- Born: 3 May 1938 Banjarmasin, Dutch East Indies
- Died: 7 August 2015 (aged 77) Banjarmasin, Indonesia
- Occupations: Songwriter, musician
- Years active: 1960–2015
- Known for: Banjarese songwriter and musician

= Anang Ardiansyah =

Banjarese singer and composer

Anang Ardiansyah (May 3, 1938 – August 7, 2015) was an Indonesian artist and songwriter, specifically in the Banjarese language. He was known to write around 103 Banjarese folk songs and was known popularly as Maestro of Banjarese music. His most famous works, "Paris Barantai," among other songs, are recognized as native folk songs of Banjarese culture and were played during the 2018 Asian Games opening ceremony in Gelora Bung Karno Stadium.

== Musical career ==
He started his musical career during senior high school, starting an orchestra named "Orkes Melayu Rindang Banua" together with several other Banjarese artists in Surabaya. "Paris Barantai" became one of his famous works; it was played on Radio Republik Indonesia and its recording sold more than 70,000 copies. He established his own studio later named "Tygaroon's Mini Studio" and released several more albums in the 80s and 90s.

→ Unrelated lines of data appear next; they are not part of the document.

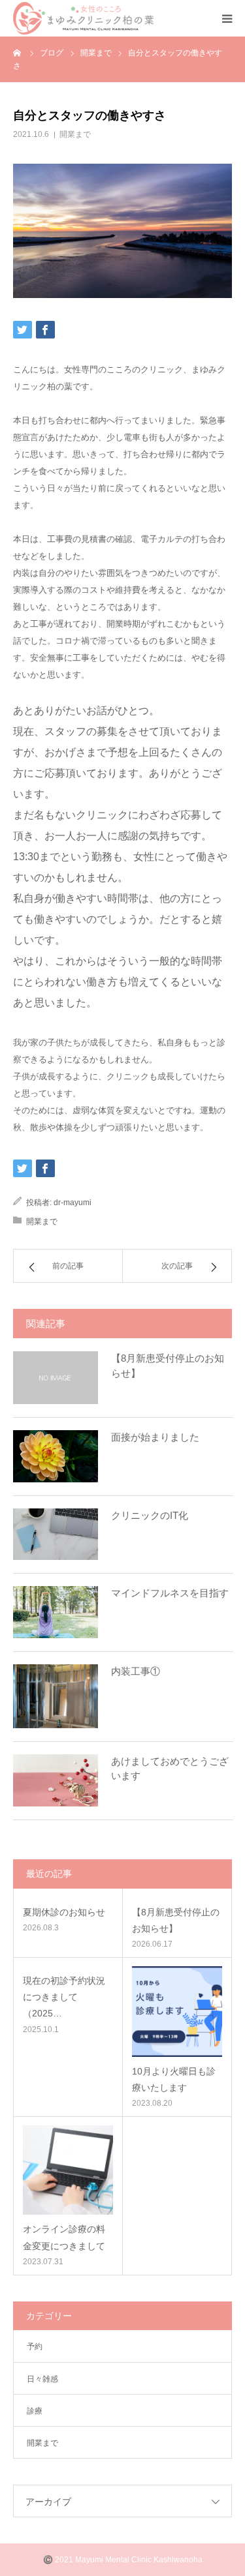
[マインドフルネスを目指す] (55, 1612)
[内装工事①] (55, 1696)
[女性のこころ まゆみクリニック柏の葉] (83, 18)
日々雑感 (42, 2379)
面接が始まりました (155, 1437)
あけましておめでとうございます (170, 1769)
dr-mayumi (72, 1202)
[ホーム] (17, 52)
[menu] (226, 18)
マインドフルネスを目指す (170, 1592)
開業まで (75, 134)
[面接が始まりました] (55, 1456)
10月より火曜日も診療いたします (174, 2079)
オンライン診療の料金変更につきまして (64, 2237)
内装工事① (135, 1671)
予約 (34, 2346)
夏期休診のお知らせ (64, 1912)
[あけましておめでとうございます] (55, 1780)
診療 (34, 2411)
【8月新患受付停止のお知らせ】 (167, 1366)
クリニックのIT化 (149, 1515)
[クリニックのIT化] (55, 1534)
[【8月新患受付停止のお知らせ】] (55, 1377)
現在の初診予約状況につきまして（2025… (64, 1996)
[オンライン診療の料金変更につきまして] (68, 2170)
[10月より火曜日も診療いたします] (177, 2011)
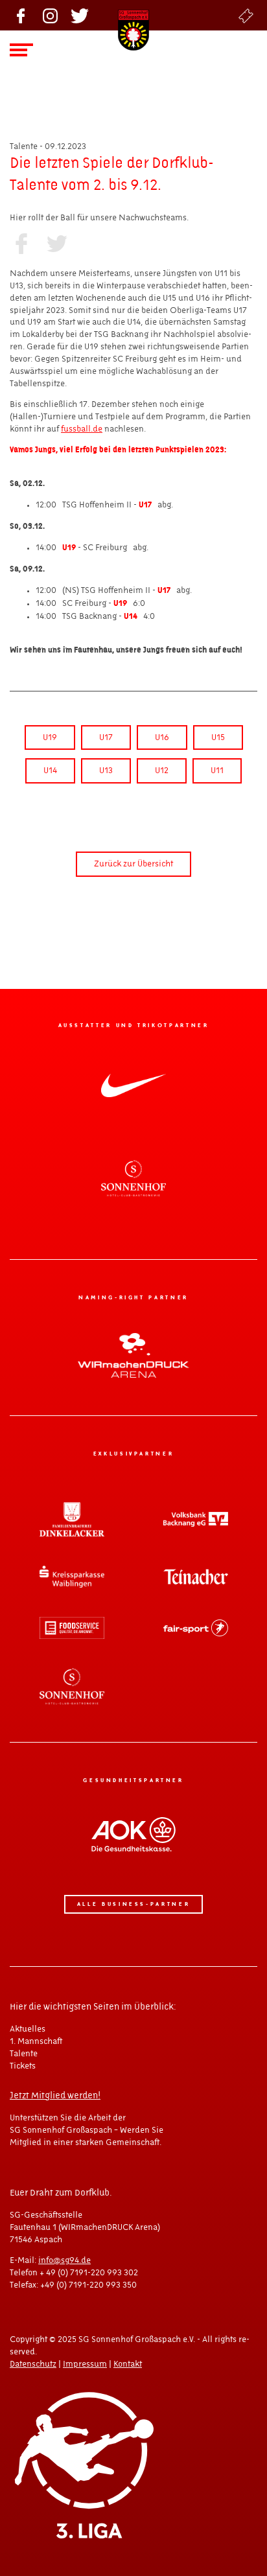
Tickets (246, 16)
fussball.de (81, 429)
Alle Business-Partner (133, 1904)
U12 (161, 770)
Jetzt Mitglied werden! (55, 2095)
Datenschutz (33, 2364)
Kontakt (127, 2364)
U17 (106, 737)
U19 (50, 737)
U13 (106, 770)
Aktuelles (27, 2029)
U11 (217, 770)
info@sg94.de (64, 2260)
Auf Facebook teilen (21, 244)
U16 (162, 737)
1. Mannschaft (36, 2041)
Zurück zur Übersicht (133, 864)
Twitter (79, 16)
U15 (218, 737)
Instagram (50, 16)
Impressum (85, 2364)
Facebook (21, 16)
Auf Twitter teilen (56, 244)
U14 (50, 770)
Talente (24, 2054)
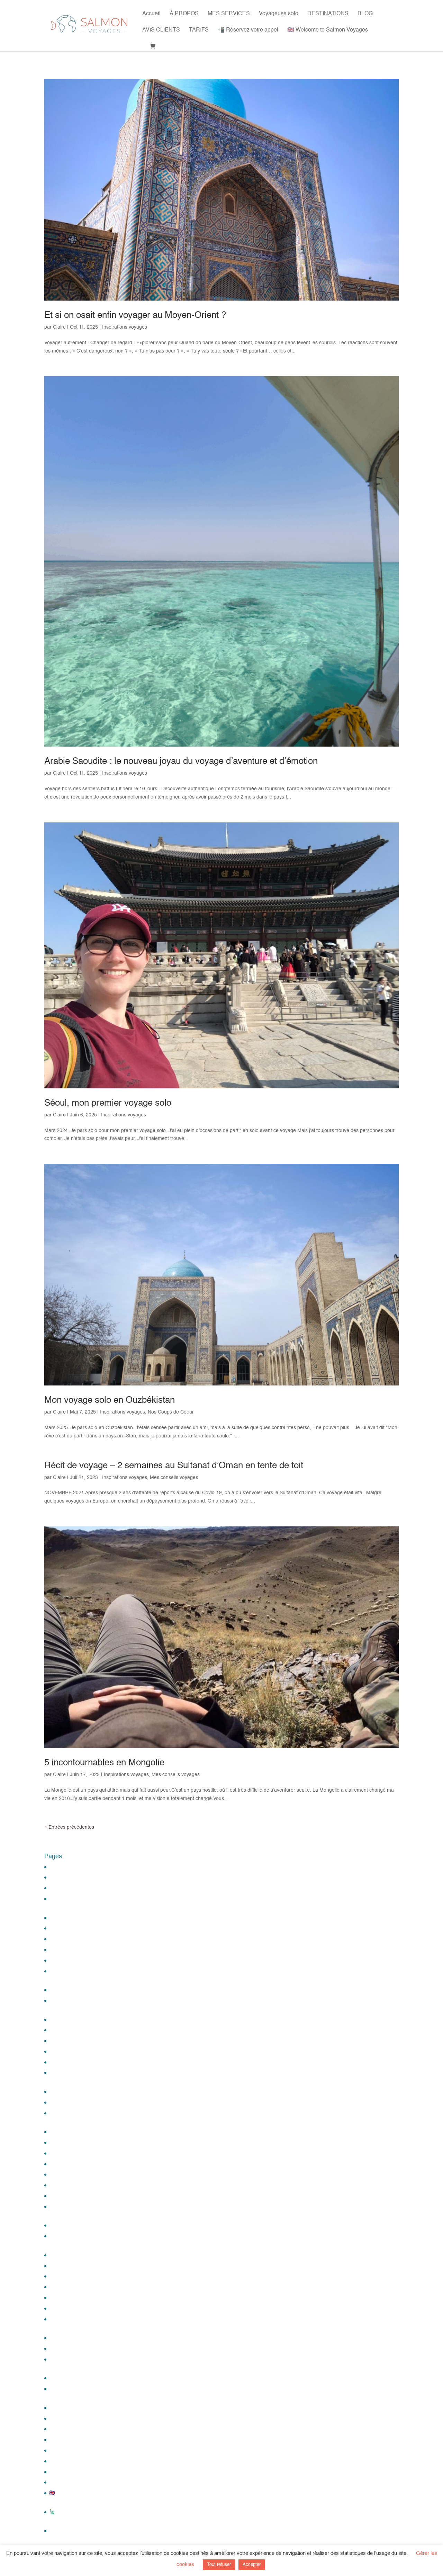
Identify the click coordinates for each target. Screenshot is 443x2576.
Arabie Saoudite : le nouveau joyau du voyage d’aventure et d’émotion (181, 761)
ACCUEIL (59, 2530)
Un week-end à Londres (75, 2308)
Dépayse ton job (67, 2019)
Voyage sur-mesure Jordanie (80, 2439)
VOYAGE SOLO (66, 2378)
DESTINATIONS (328, 14)
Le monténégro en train (75, 2091)
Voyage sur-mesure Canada (80, 2418)
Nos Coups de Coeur (171, 1412)
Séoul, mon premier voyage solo (107, 1103)
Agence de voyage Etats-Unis (81, 1888)
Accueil (151, 14)
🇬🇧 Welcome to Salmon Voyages (327, 30)
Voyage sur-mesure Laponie (80, 2450)
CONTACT (60, 1989)
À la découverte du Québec (79, 1866)
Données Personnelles (74, 2051)
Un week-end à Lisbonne (76, 2297)
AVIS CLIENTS (161, 30)
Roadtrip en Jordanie (72, 2225)
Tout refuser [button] (219, 2564)
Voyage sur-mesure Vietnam (80, 2482)
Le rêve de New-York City (77, 2102)
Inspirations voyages (124, 327)
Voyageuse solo (278, 14)
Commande (62, 1960)
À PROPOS (184, 14)
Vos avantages (65, 2348)
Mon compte (62, 2174)
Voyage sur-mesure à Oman (80, 2407)
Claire (59, 327)
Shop (55, 2255)
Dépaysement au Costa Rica (80, 2029)
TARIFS (199, 30)
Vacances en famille (71, 2337)
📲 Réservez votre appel (248, 30)
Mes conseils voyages (174, 1477)
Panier (56, 2185)
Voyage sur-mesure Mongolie (81, 2461)
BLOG (365, 14)
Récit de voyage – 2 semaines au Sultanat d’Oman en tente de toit (173, 1465)
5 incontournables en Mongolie (104, 1762)
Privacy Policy (64, 2195)
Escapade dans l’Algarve (76, 2062)
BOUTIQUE (61, 1949)
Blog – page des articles (75, 1938)
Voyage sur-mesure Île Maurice (83, 2428)
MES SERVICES (229, 14)
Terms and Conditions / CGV (80, 2276)
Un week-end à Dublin (73, 2286)
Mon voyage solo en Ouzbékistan (109, 1400)
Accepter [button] (252, 2564)
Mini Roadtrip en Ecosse (75, 2163)
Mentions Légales (68, 2131)
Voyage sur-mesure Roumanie (82, 2471)
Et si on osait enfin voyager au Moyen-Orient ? (135, 315)
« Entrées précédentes (69, 1827)
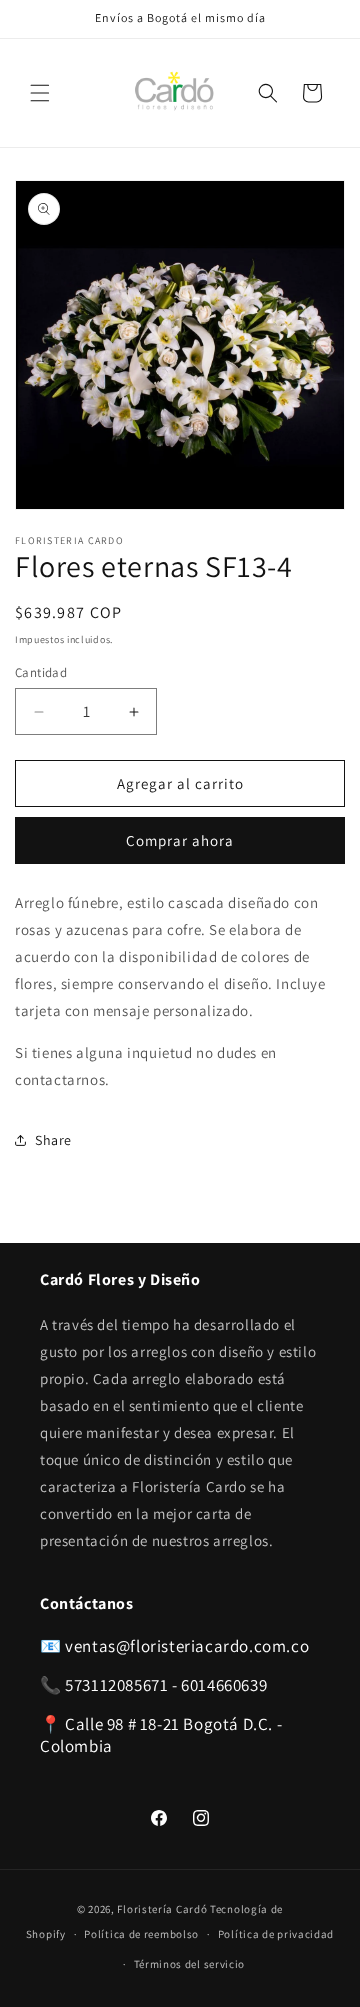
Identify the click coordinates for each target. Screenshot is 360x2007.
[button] (40, 93)
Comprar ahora (180, 840)
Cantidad (41, 672)
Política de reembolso (141, 1934)
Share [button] (53, 1140)
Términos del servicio (190, 1964)
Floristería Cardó (162, 1909)
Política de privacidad (276, 1934)
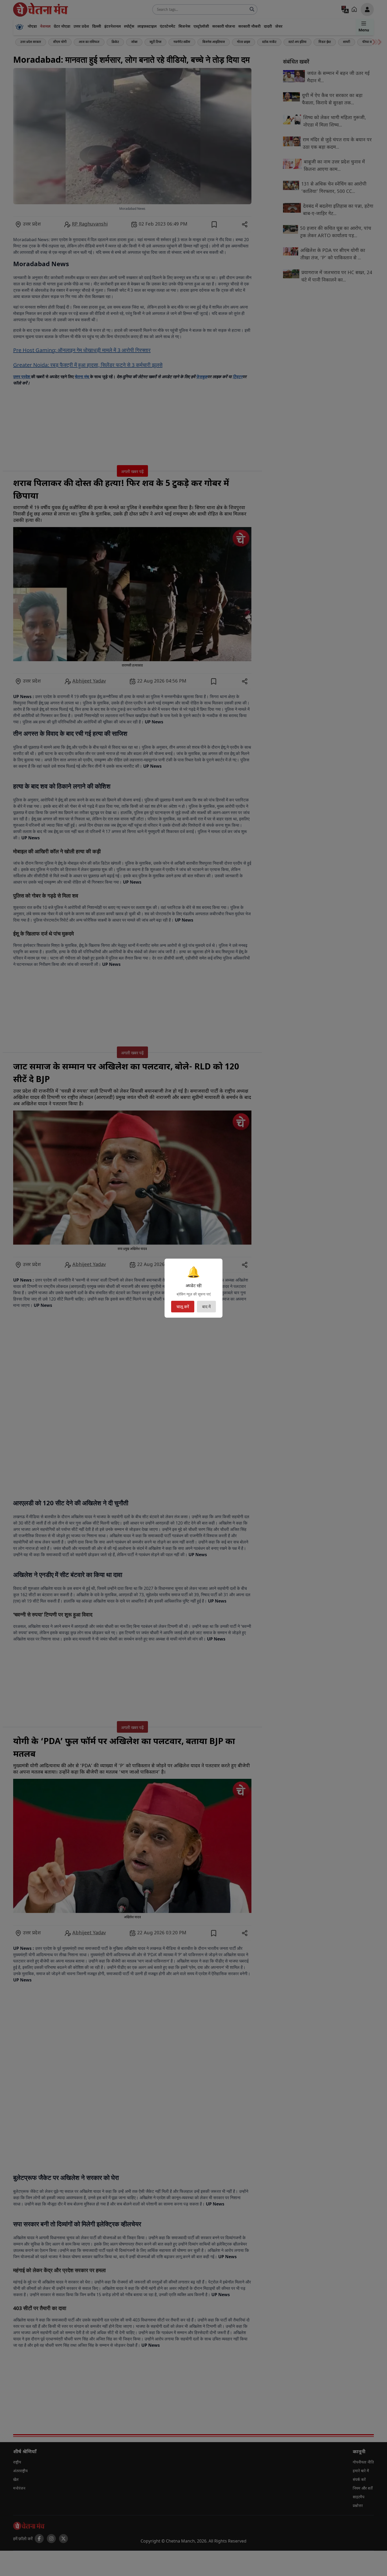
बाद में (206, 1306)
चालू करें (182, 1306)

He received award from governor of South Kalimantan, Rudy Ariffin in 2008. Other works from him such as "Uma Abah", "Kambang Goyang", and "Kasih Putus di Lubuk Badangsanak" are also famous until today and became an integral part of Banjarese culture & identity. Most of his songs portray Banjarese culture and the daily lives of Banjar people who are close to rivers. Other songs such as "Kampung Batuah" portray the struggle of Indonesian nationalists during Kalimantan Physical Revolution.

== Others ==
He served in the Indonesian Army from 1962 to 1992 with the highest ranking as colonel in Kodam XII/Tanjungpura.